A metamorfose do mundo moderno e as relações pessoais, profissionais e sociais que se têm vindo a desenhar fazem surgir uma panóplia de novidades e serviços em diversas áreas como é exemplo a hodierna mentoria e o coaching pessoal.
Foi essa a temática sobre a qual se debruçou o Tribunal da Relação de Guimarães, em acórdão de 12.01.2023 sobre a celebração de um contrato de Mentoria & Coaching no qual uma empresa se comprometia a criar vida de sucesso e abundância plena, bem como a identificar, remover e transformar os bloqueios pessoais e de estado de alma, criando abastança e sucesso para toda a vida.
Tendo por base que nesta relação uma das partes se obriga a proporcionar a outra ou a cliente desta, um certo conjunto de objetivos e metas, poderá um contrato nestes termos ser considerado um contrato de trabalho, no qual o trabalhador se compromete a diligenciar os seus esforços para alcançar determinado objetivo? Ou, ao invés, um contrato de prestação de serviços no qual se pretende alcançar um determinado resultado final?
Dissecando a noção de contrato de trabalho incita no art. 1152.º, do Código Civil (CC), temos que contrato de trabalho é aquele pelo qual uma pessoa se obriga, a prestar a sua atividade intelectual ou manual a outra pessoa. Partindo desta noção, poderemos classificar a mentoria e o coaching como atividades intelectuais, passiveis de serem consideradas atividades laborais?

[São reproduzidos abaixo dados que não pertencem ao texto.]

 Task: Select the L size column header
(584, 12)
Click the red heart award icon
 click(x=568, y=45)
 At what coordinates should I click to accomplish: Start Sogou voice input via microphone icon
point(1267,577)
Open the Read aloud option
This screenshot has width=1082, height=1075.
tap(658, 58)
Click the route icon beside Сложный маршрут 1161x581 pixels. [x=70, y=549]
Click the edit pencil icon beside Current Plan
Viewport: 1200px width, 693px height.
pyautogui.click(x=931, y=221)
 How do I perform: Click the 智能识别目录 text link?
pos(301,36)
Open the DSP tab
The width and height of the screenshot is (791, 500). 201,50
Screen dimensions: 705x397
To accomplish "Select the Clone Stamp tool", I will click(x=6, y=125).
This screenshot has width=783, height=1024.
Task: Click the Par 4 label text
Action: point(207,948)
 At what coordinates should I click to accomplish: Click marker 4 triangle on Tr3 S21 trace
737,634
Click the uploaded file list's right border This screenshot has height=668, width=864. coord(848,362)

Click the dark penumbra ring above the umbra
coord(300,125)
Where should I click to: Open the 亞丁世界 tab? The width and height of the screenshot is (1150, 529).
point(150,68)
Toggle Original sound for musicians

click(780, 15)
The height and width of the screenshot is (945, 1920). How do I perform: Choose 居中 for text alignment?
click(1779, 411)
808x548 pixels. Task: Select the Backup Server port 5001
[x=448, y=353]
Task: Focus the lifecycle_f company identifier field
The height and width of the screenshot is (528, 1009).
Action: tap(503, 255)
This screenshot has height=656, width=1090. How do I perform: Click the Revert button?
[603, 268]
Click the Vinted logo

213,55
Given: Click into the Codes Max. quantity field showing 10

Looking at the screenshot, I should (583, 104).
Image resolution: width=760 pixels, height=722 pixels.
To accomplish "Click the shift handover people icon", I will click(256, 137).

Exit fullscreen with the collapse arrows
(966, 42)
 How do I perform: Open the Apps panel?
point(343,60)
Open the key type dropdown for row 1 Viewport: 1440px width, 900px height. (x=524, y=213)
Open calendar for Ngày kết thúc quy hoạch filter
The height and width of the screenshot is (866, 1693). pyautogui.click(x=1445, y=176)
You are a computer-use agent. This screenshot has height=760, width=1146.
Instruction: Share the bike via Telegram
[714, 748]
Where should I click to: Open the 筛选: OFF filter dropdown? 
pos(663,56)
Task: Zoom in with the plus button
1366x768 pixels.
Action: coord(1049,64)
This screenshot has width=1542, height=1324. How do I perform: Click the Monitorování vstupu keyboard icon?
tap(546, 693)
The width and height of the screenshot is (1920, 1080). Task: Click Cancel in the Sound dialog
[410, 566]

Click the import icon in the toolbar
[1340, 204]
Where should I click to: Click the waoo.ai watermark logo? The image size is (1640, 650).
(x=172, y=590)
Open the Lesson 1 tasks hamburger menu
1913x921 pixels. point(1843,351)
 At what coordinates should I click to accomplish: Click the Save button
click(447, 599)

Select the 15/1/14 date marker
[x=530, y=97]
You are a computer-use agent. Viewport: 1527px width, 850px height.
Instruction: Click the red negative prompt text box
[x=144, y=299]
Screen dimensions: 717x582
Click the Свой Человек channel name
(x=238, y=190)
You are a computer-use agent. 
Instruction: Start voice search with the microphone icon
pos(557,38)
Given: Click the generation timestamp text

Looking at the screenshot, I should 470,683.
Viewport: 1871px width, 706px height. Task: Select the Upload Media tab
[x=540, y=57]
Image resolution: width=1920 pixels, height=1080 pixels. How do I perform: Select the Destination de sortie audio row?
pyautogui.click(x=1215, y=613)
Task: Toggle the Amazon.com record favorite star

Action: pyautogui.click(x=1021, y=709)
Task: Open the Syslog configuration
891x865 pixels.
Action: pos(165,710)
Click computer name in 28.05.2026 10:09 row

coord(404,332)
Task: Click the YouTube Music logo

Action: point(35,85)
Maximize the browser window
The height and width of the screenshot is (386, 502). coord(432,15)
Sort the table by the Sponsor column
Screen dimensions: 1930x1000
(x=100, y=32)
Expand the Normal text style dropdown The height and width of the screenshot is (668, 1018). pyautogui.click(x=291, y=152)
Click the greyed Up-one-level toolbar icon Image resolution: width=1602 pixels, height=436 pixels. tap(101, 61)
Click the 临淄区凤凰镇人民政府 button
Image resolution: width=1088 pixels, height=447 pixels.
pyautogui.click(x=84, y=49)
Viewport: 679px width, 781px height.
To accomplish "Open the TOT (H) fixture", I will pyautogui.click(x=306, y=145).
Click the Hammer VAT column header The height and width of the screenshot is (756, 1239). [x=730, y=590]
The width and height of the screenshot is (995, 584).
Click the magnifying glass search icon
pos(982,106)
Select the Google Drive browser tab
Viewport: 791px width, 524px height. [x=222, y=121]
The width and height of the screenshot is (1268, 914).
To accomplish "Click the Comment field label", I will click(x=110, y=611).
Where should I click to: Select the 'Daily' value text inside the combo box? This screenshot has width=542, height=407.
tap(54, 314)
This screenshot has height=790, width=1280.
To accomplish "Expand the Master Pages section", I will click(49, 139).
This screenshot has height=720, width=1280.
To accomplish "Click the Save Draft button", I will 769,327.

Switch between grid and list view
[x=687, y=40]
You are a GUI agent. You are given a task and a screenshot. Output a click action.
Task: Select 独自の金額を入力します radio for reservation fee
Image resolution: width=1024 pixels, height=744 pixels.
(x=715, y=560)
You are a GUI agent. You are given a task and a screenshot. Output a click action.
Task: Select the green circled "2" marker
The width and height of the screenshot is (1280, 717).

Debruçando-nos sobre a lei laboral, ainda que o Código do Trabalho (CT), no seu art. 11.º, faça menção genérica a atividade, a verdade é que, à semelhança dos restantes contratos, o de trabalho acompanha idênticas regras, devendo obedecer ao disposto no art. 280.º, n.º 1, do CC, quanto à determinabilidade do seu objeto, ou seja, a atividade e prestação laboral, devendo esta ser uma atividade determinada ou possivelmente determinável.
O que é a alma, juridicamente? O que é proporcionar e ter uma vida de sucesso ou abundância plena? Conforme resulta da decisão do Tribunal da Relação de Guimarães, estes conceitos não têm concretização jurídica e a sua eventual concretização humana depende das crenças, do esoterismo e das idiossincrasias de cada individuo. Conforme conclui o Tribunal, a vaguidade e a difícil concretizaçãodos conceitos que o sustentam, tornam este tipo de contratos nulos por indeterminabilidade do seu objeto.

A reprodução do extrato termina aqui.